Re-defining std::hash template struct

Question

Normally, if a hash is needed for a new type, std::hash must be specialized. I wrote a test hashing library and would like to use it for all types not already specialized by the standard library.

I tried the following with gcc/4.9.3 and clang/3.7.0. To my surprise, it works.

#include <utility>
#include <functional>
#include <iostream>

namespace std {

template<typename T>
class hash
{
    public:
        size_t operator()(const T & obj)
        {
            return 99;
        }
};
}

int main(void)
{
    int i = 10;
    std::pair<int, int> pi{22,33};

    std::hash<int> hi;
    std::hash<std::pair<int, int>> hpi;

    std::cout << "Hash of int: " << hi(i) << "\n";
    std::cout << "Hash of int pair: " << hpi(pi) << "\n";
    return 0;
}

The hash of the integer is the integer itself (which is the standard library version) and the hash of the pair is 99.

So two questions.

1. Why does it work? the templated version of std::hash should already be declared. (My only guess is it's in a deeper namespace, which gets forwarded)

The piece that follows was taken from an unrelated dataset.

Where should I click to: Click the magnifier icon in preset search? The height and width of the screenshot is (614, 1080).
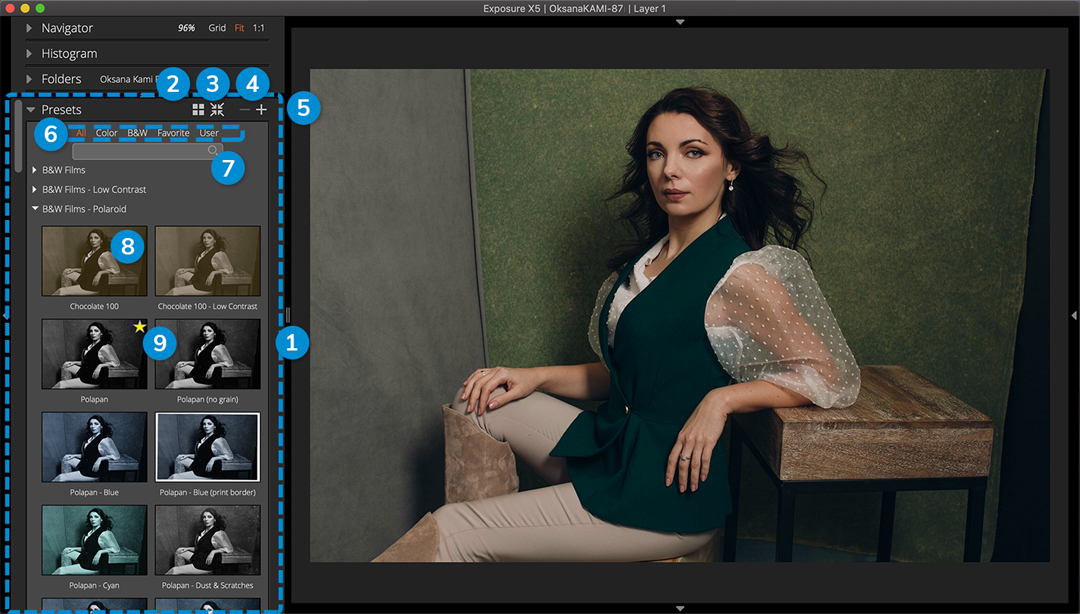[213, 151]
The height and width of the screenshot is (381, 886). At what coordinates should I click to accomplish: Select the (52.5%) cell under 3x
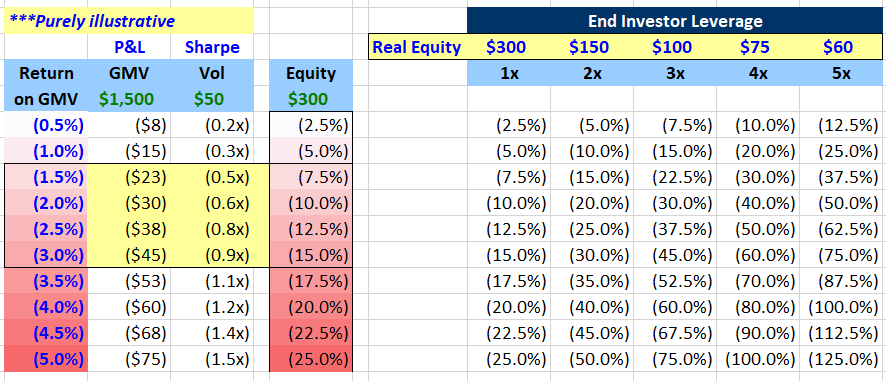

2. Is this standard behavior?

Edit: Answer to question 1 - template<typename T> struct hash is declared, but doesn't seem to be defined anywhere. That is why I can define it.

Answer 1

17.6.4.2.1 Namespace std [namespace.std]

1 The behavior of a C++ program is undefined if it adds declarations or definitions to namespace std or to a namespace within namespace std unless otherwise specified. A program may add a template specialization for any standard library template to namespace std only if the declaration depends on a user-defined type and the specialization meets the standard library requirements for the original template and is not explicitly prohibited.

Since you redefined a general template that already exists to namespace std , you have undefined behavior. And that includes as @TC mentions in the comments, that the program works fine.